New combined treatment shows promise in hepatocellular carcinoma
Researchers from the Metabolism and Cancer group at the Bellvitge Biomedical Research Institute (IDIBELL), led by Dr. Sara Kozma, have unveiled a new potential combined treatment for hepatocellular carcinoma (HCC), the second cause of cancer mortality worldwide. The combination of mTOR inhibitors together with the mitochondrial inhibitor phenformin has shown positive results in in vitro HCC cells, leading to a striking increase in the overall survival of tumor-bearing mice. The study has been reported in Clinical Cancer Research.

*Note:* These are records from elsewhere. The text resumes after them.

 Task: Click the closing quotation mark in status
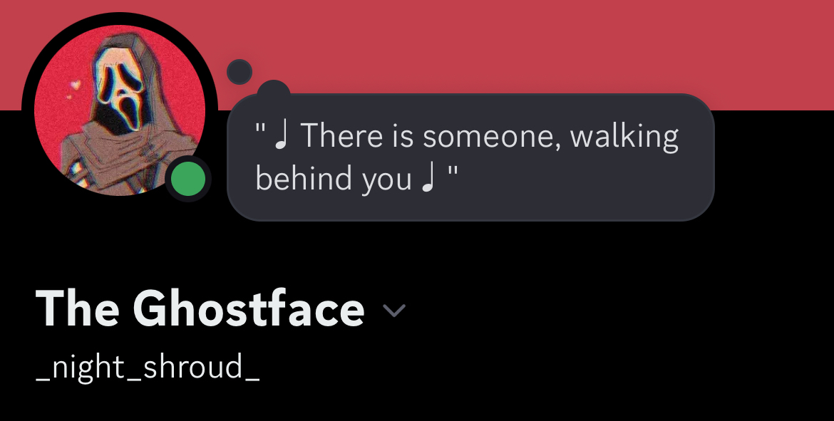pos(451,173)
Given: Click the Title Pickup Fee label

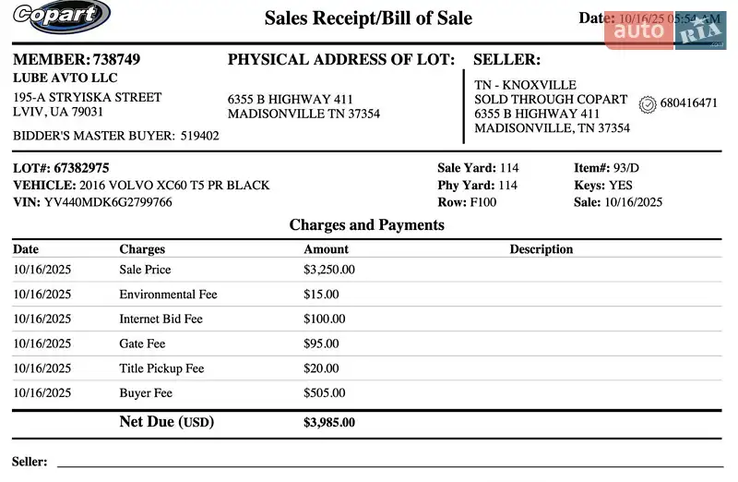Looking at the screenshot, I should point(161,368).
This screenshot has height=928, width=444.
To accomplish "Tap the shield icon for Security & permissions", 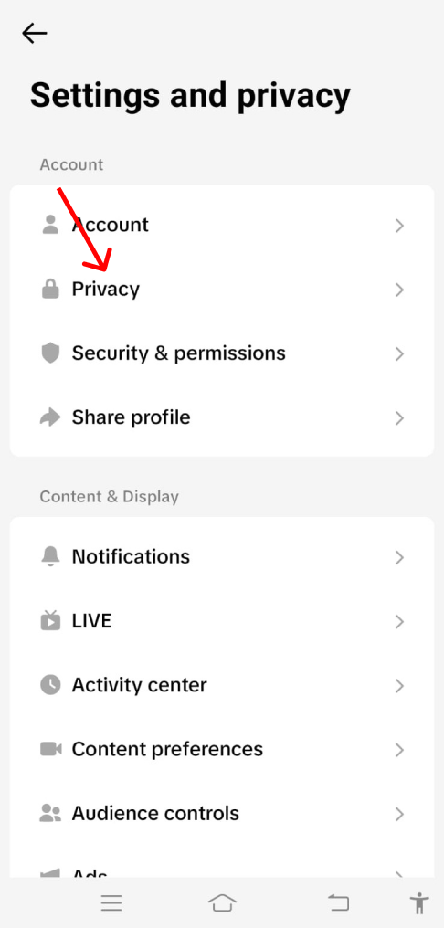I will [x=50, y=353].
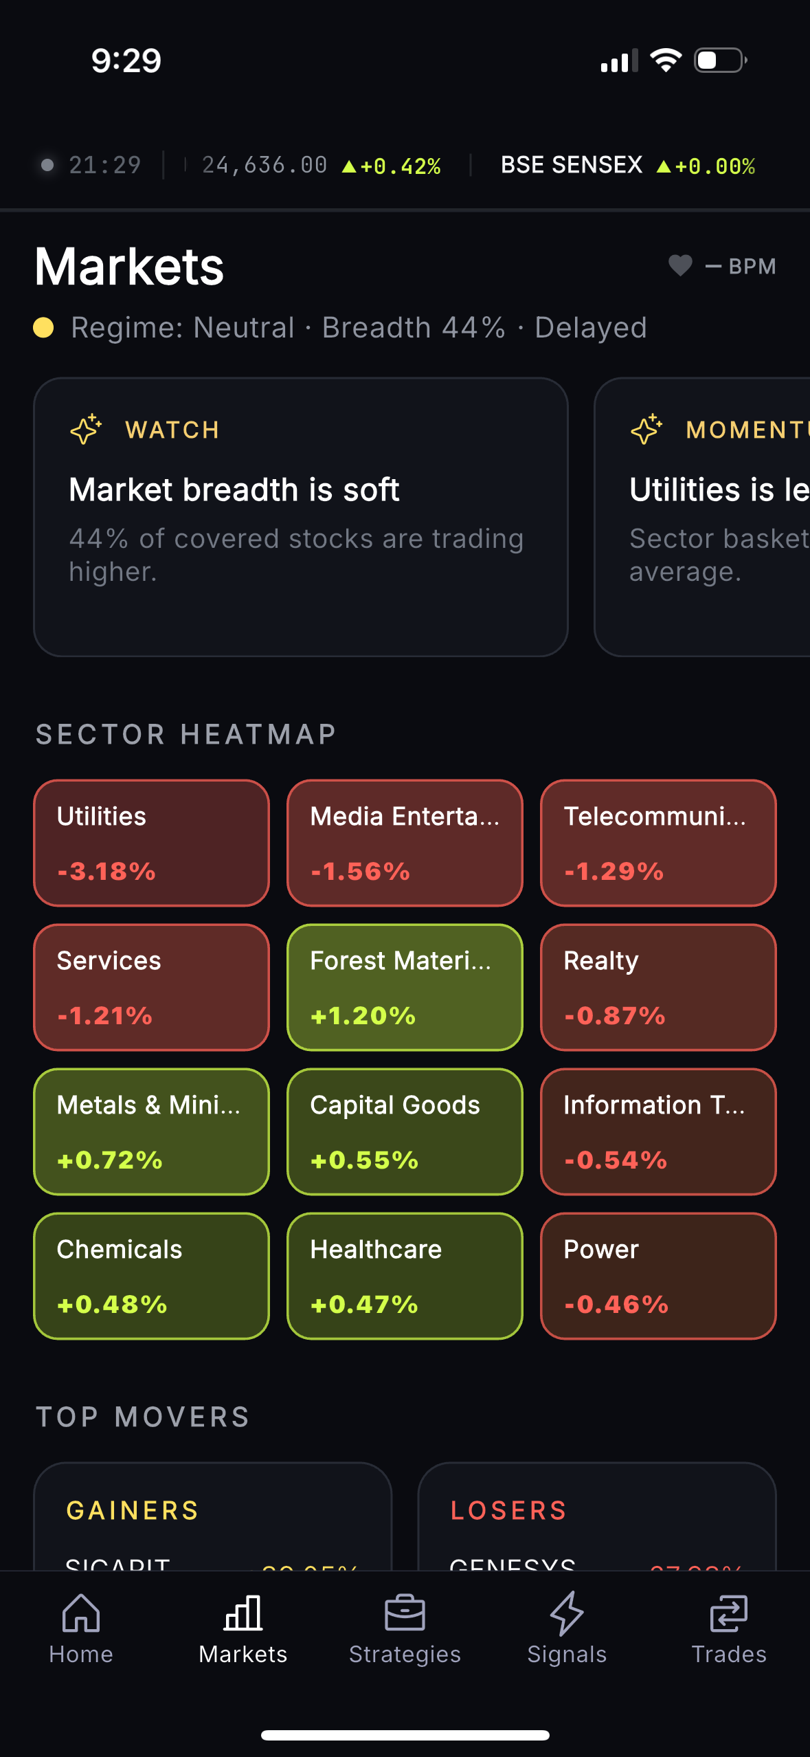Open the Losers top movers card

click(597, 1516)
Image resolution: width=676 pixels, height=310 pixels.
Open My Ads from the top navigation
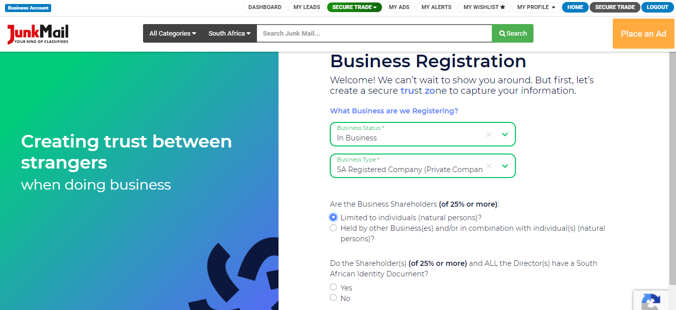[399, 7]
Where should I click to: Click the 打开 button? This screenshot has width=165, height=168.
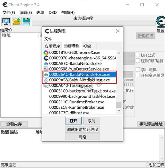[73, 121]
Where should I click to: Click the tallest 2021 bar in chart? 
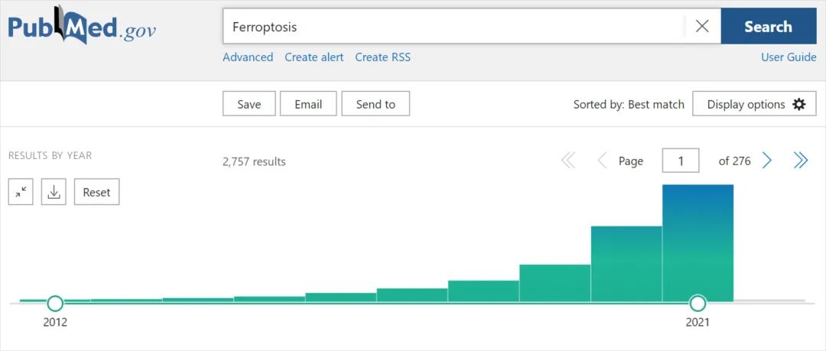[x=698, y=243]
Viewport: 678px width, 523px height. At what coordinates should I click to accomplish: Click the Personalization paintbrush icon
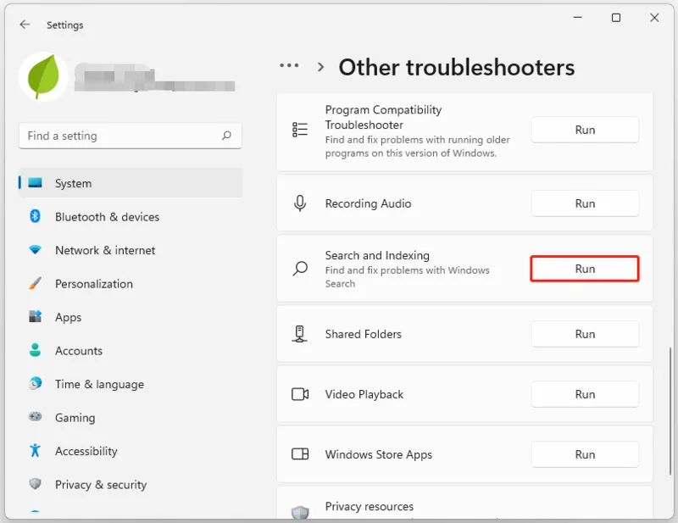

"Currently available therapeutic options for HCC are very limited and offer poor outcomes, prompting the search for new therapeutic approaches," explains Dr. Kozma, last author of the article. "Inhibitors of the mTOR pathway had already been explored as an alternative treatment, given that this pathway is hyperactivated in most HCCs, but they showed little clinical efficacy. However, as recent data suggested that mTOR inhibitors may promote cancer cell survival by maintaining mitochondrial oxidation and/or autophagy, we set out to examine their use combined with inhibitors of mitochondrial activity."

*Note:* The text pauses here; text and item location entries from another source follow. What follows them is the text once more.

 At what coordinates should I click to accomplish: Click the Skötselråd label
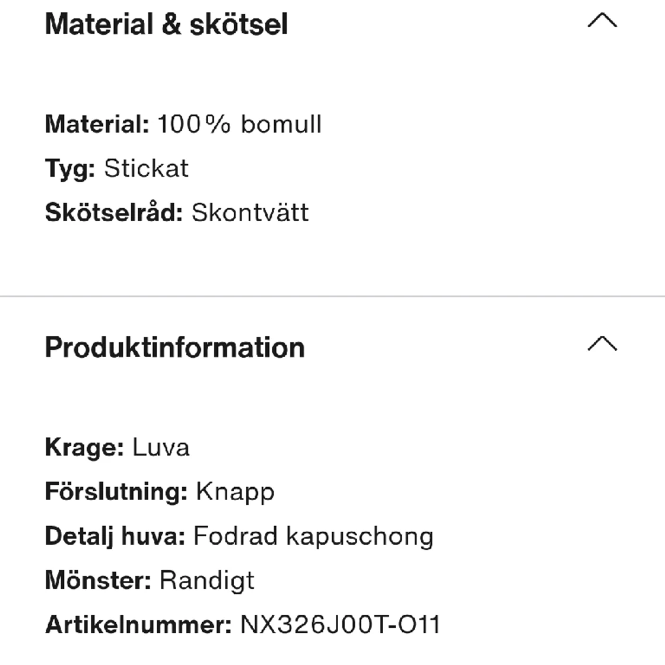pyautogui.click(x=114, y=213)
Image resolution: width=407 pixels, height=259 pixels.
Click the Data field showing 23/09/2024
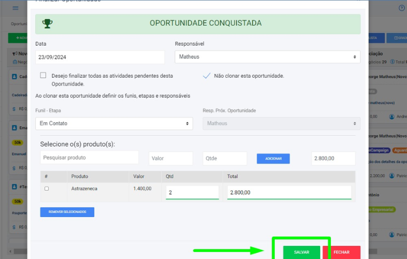[100, 57]
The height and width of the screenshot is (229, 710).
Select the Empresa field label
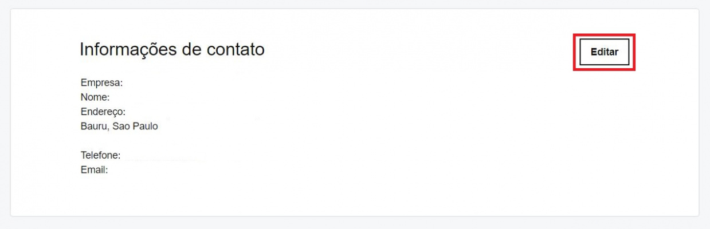pos(101,83)
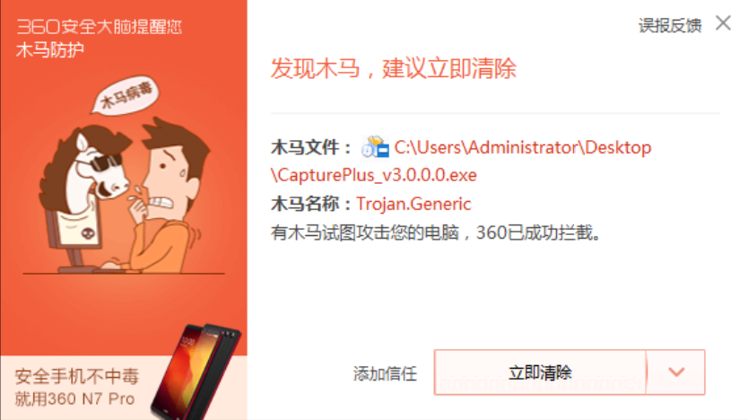The width and height of the screenshot is (748, 420).
Task: Click the 添加信任 link
Action: 385,373
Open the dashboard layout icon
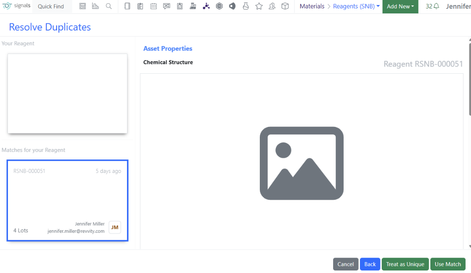471x273 pixels. (x=83, y=6)
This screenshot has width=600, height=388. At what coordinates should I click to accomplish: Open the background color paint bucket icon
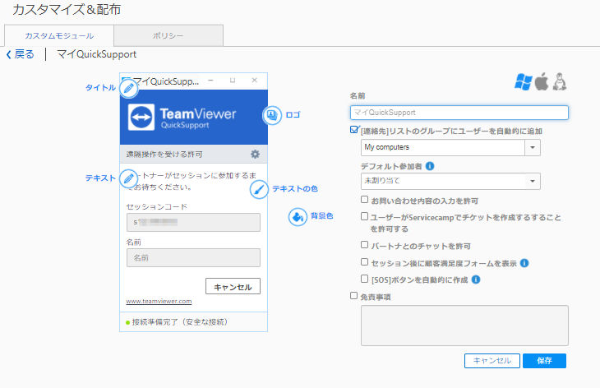click(x=298, y=217)
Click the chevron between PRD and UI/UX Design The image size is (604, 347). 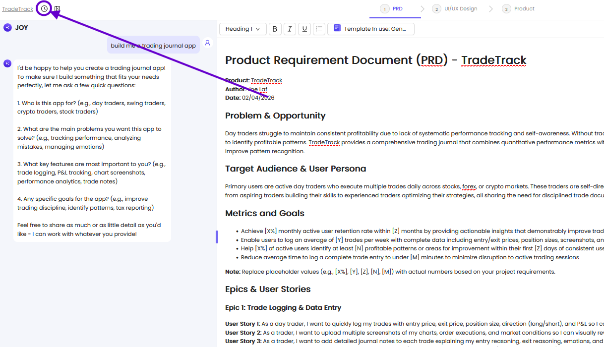coord(423,8)
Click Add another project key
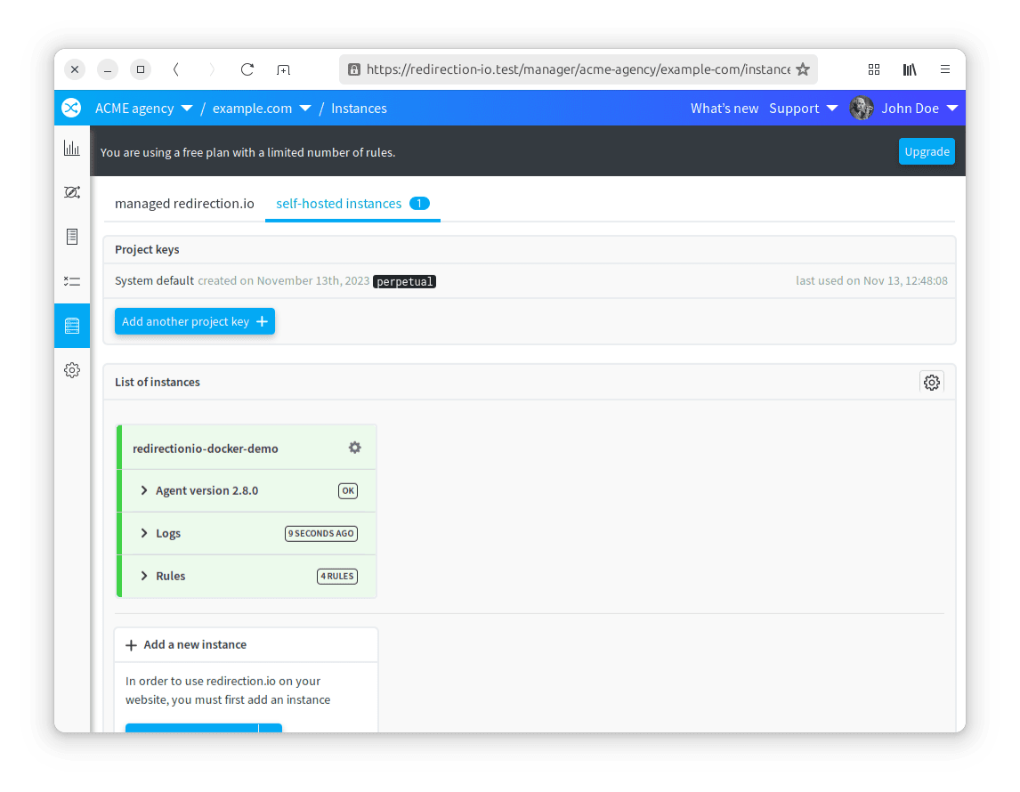Viewport: 1020px width, 792px height. pyautogui.click(x=194, y=321)
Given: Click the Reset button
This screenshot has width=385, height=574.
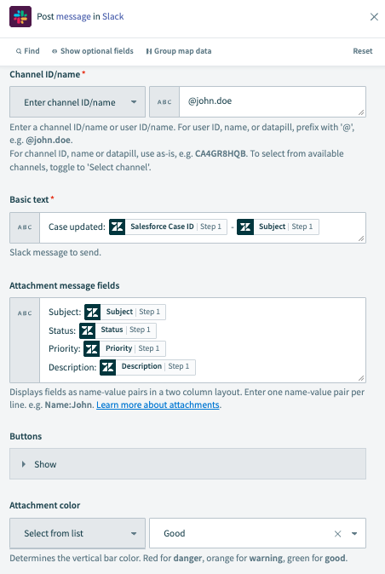Looking at the screenshot, I should click(x=362, y=51).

In their study, researchers show that treatment of HCC cells in vitro with phenformin, a mitochondrial complex I inhibitor, causes a metabolic shift to glycolysis, mitochondrial dysfunction and fragmentation. "These changes sensitize orthotopic liver tumors in mice to dual inhibition of mTOR, which improves tumor-bearing mice overall survival," says Dr. Sonia Veiga, first author of the Clinical Cancer Research paper.

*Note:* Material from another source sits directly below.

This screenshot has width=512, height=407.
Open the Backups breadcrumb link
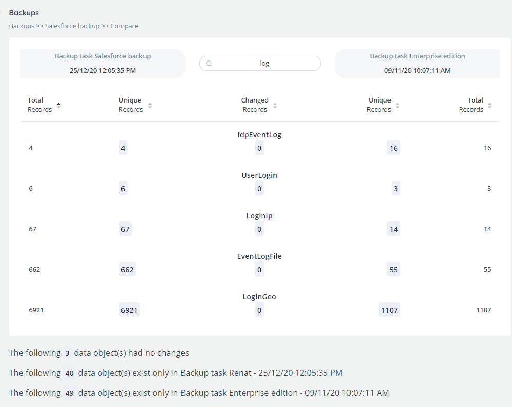tap(21, 26)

"Given the recent approval of phenformin in a clinical trial for melanoma, it will be exciting to explore this regimen clinically in HCC," says Dr. Kozma. According to Dr. Veiga, next steps include testing this combination in human samples thanks to collaboration with Bellvitge University Hospital and the Catalan Institute of Oncology, as well as comparing the results obtained with those of current treatments for HCC.